[Saved data entries]
===
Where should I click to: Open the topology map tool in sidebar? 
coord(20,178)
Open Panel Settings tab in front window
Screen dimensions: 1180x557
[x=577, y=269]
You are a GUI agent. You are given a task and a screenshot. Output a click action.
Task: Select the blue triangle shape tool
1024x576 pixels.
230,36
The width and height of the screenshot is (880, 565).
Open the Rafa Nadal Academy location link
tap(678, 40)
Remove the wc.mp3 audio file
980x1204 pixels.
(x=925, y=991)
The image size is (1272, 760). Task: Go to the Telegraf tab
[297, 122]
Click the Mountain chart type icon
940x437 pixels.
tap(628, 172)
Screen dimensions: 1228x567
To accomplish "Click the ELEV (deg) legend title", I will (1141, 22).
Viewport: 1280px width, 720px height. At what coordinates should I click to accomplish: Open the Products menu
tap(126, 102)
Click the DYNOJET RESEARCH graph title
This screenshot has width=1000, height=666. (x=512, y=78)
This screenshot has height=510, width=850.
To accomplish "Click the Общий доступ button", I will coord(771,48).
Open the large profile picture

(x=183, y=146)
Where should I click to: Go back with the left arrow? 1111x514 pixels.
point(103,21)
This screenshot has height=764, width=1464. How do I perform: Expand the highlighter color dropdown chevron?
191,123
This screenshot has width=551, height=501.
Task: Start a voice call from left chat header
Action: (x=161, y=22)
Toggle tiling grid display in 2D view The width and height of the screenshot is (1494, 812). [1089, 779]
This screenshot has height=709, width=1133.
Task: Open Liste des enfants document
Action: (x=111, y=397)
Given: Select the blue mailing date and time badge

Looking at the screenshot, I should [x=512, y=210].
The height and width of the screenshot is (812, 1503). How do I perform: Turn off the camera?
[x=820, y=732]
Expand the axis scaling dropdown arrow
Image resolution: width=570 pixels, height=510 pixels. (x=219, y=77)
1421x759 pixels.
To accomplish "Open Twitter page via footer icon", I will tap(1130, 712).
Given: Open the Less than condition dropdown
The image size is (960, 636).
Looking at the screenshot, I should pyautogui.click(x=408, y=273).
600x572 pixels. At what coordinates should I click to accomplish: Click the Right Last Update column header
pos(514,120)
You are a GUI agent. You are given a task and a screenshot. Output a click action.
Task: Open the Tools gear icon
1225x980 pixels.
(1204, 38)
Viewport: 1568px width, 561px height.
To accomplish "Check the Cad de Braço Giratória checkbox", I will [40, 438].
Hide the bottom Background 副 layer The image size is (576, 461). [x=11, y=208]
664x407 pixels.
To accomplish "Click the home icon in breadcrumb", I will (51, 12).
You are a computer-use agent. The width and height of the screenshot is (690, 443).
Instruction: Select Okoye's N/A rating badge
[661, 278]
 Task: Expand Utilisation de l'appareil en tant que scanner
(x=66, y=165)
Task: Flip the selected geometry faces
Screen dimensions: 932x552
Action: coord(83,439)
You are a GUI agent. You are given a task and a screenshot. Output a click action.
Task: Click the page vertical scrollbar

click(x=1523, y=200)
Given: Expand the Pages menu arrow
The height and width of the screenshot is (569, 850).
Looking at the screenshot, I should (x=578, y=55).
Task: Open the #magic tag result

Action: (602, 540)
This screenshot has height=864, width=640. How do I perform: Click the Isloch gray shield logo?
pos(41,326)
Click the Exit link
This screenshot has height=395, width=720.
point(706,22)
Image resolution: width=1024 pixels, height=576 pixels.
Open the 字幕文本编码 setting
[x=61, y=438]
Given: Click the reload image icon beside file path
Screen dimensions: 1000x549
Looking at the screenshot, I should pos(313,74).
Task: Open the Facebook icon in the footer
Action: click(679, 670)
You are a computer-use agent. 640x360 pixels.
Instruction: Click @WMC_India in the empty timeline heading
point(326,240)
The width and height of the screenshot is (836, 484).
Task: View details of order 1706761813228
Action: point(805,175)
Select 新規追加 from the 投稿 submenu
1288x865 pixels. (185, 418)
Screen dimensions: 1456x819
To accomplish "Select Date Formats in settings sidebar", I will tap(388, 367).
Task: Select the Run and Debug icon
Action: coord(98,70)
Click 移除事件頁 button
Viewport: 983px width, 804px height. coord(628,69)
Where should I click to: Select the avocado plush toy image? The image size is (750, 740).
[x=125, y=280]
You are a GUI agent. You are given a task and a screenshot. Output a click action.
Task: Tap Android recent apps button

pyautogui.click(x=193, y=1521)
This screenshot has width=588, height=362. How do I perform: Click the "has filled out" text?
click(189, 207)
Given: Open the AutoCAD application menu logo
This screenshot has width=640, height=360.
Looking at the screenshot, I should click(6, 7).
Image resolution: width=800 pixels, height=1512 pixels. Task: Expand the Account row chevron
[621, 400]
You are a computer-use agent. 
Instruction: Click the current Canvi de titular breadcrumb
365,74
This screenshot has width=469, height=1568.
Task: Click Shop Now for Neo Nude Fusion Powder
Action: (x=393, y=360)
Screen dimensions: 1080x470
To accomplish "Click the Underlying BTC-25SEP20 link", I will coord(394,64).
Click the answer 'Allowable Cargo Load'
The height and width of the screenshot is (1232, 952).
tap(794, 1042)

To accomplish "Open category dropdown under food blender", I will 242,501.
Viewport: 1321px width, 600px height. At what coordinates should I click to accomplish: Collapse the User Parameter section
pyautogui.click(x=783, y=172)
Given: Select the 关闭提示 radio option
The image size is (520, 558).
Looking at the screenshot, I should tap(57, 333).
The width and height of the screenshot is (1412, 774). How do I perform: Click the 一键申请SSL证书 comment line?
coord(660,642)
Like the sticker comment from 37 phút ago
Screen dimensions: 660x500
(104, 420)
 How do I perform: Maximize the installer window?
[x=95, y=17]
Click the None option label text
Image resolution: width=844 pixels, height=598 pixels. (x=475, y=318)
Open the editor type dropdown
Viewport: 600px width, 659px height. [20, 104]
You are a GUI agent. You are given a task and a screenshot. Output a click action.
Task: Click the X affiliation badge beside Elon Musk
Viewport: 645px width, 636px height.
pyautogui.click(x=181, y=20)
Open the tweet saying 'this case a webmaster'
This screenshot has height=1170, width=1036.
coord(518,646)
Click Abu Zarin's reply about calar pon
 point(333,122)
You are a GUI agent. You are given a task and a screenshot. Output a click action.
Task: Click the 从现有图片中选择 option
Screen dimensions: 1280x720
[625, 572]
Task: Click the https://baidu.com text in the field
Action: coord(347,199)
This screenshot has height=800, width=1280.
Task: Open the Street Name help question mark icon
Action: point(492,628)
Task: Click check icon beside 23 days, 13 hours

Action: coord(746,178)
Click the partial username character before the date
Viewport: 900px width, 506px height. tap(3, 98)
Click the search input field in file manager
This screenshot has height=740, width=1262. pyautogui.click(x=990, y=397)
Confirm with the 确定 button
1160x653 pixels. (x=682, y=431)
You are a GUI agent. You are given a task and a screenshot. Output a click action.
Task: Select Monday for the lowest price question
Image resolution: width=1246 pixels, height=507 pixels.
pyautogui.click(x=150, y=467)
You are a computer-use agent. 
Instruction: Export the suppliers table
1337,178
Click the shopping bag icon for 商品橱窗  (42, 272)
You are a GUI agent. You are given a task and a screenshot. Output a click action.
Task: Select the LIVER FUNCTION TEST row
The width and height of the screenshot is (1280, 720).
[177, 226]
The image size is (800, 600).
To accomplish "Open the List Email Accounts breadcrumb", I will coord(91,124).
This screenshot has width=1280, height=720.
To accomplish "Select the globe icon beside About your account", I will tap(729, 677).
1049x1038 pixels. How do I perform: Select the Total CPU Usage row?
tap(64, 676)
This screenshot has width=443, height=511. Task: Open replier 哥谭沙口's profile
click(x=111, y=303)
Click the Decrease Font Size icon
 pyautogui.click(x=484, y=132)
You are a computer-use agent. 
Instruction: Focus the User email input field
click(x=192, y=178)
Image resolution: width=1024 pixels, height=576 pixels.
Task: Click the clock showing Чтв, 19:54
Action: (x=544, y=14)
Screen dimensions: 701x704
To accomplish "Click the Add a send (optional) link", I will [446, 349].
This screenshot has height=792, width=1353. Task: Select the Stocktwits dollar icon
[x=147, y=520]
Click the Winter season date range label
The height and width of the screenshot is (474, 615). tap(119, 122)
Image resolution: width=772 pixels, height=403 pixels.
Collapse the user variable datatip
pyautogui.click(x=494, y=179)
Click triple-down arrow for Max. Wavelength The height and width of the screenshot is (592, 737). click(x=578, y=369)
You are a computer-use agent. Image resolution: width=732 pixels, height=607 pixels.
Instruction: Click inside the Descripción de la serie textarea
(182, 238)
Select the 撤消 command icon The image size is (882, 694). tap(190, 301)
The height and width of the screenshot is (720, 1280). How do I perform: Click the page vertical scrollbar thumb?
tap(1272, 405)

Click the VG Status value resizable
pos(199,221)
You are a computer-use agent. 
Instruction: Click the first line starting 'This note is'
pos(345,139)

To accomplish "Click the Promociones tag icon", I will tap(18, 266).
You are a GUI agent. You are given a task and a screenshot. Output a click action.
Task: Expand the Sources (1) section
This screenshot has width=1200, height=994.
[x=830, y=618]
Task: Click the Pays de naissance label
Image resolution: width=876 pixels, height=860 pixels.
===
## Action item
Could you write out, exactly as they stand, only the lines above that begin at the line with "This screenshot has height=864, width=640." and stop after the line with "Screen dimensions: 1456x819"?

## Reply to the task
This screenshot has height=864, width=640. How do I perform: Click the Isloch gray shield logo?
pos(41,326)
Click the Exit link
This screenshot has height=395, width=720.
point(706,22)
Image resolution: width=1024 pixels, height=576 pixels.
Open the 字幕文本编码 setting
[x=61, y=438]
Given: Click the reload image icon beside file path
Screen dimensions: 1000x549
Looking at the screenshot, I should pos(313,74).
Task: Open the Facebook icon in the footer
Action: click(679, 670)
You are a computer-use agent. 640x360 pixels.
Instruction: Click @WMC_India in the empty timeline heading
point(326,240)
The width and height of the screenshot is (836, 484).
Task: View details of order 1706761813228
Action: point(805,175)
Select 新規追加 from the 投稿 submenu
1288x865 pixels. (185, 418)
Screen dimensions: 1456x819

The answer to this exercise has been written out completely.